▶ What this task involves:
Copy the data word for word, from the line containing "Where should I click to: Select" down to the line containing "Tap the Astros", with both of those lines included.

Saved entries
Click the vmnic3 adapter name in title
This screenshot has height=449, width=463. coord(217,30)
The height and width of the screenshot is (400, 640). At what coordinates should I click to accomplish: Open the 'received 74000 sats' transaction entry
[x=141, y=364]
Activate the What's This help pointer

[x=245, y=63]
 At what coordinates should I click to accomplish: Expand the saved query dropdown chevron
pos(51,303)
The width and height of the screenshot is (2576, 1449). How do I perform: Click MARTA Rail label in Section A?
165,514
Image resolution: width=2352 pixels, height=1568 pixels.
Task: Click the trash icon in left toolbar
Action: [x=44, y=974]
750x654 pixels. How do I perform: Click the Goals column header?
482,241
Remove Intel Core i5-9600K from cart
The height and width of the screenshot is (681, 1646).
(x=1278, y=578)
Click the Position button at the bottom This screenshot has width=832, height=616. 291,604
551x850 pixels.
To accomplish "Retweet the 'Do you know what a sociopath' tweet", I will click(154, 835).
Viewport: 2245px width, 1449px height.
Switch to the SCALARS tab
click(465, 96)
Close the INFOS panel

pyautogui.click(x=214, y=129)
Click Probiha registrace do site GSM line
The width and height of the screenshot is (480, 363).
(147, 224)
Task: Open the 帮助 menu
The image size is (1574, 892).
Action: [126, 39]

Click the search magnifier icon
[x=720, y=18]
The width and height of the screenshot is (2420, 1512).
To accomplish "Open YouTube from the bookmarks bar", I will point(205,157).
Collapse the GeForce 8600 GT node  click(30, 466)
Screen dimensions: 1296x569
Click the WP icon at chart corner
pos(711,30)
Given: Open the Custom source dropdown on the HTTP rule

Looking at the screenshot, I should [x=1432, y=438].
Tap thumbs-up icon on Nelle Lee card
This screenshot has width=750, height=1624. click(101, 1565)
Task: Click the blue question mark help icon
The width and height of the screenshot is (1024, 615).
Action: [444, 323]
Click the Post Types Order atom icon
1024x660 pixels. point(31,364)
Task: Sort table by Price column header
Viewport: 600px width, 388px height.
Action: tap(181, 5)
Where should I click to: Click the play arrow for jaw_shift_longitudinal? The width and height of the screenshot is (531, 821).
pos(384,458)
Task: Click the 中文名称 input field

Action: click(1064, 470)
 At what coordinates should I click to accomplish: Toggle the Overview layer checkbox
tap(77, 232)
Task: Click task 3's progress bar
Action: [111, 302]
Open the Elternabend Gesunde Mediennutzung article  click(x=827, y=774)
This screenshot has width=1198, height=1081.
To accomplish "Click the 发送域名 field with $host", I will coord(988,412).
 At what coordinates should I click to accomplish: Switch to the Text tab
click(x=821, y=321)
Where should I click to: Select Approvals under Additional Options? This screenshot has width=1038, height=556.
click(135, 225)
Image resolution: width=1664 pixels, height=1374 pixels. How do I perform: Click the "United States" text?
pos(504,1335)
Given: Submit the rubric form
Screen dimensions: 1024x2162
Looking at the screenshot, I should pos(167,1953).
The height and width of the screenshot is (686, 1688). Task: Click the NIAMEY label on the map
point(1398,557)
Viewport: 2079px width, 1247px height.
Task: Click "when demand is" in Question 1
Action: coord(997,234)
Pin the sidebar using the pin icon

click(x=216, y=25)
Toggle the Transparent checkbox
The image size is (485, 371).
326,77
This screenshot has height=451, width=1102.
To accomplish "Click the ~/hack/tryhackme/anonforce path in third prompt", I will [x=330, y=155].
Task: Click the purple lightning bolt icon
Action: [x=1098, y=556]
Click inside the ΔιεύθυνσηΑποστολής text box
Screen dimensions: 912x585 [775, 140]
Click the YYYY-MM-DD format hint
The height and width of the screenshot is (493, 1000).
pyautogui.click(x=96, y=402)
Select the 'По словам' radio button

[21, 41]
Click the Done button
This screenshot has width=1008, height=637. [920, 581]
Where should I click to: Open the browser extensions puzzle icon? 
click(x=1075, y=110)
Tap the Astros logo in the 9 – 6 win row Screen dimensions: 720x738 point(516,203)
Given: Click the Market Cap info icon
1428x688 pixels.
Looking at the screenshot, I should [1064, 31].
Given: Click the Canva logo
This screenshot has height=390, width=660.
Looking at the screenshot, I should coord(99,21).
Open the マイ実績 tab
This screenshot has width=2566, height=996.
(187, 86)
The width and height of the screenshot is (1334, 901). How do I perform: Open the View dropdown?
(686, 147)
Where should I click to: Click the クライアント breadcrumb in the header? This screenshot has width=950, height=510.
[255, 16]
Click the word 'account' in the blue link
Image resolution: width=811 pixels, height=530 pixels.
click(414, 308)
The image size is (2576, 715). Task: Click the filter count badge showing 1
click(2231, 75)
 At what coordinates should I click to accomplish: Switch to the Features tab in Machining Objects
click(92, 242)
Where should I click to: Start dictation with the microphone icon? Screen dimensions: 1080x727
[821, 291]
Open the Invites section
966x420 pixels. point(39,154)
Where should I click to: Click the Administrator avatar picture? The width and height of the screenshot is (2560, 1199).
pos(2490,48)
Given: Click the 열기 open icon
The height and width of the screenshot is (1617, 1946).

▶ Expected answer:
Where should I click to: Select Approvals under Additional Options? This screenshot has width=1038, height=556.
click(135, 225)
Image resolution: width=1664 pixels, height=1374 pixels. How do I perform: Click the "United States" text?
pos(504,1335)
Given: Submit the rubric form
Screen dimensions: 1024x2162
Looking at the screenshot, I should pos(167,1953).
The height and width of the screenshot is (686, 1688). Task: Click the NIAMEY label on the map
point(1398,557)
Viewport: 2079px width, 1247px height.
Task: Click "when demand is" in Question 1
Action: coord(997,234)
Pin the sidebar using the pin icon

click(x=216, y=25)
Toggle the Transparent checkbox
The image size is (485, 371).
326,77
This screenshot has height=451, width=1102.
To accomplish "Click the ~/hack/tryhackme/anonforce path in third prompt", I will [x=330, y=155].
Task: Click the purple lightning bolt icon
Action: [x=1098, y=556]
Click inside the ΔιεύθυνσηΑποστολής text box
Screen dimensions: 912x585 [775, 140]
Click the YYYY-MM-DD format hint
The height and width of the screenshot is (493, 1000).
pyautogui.click(x=96, y=402)
Select the 'По словам' radio button

[21, 41]
Click the Done button
This screenshot has width=1008, height=637. [920, 581]
Where should I click to: Open the browser extensions puzzle icon? 
click(x=1075, y=110)
Tap the Astros logo in the 9 – 6 win row Screen dimensions: 720x738 point(516,203)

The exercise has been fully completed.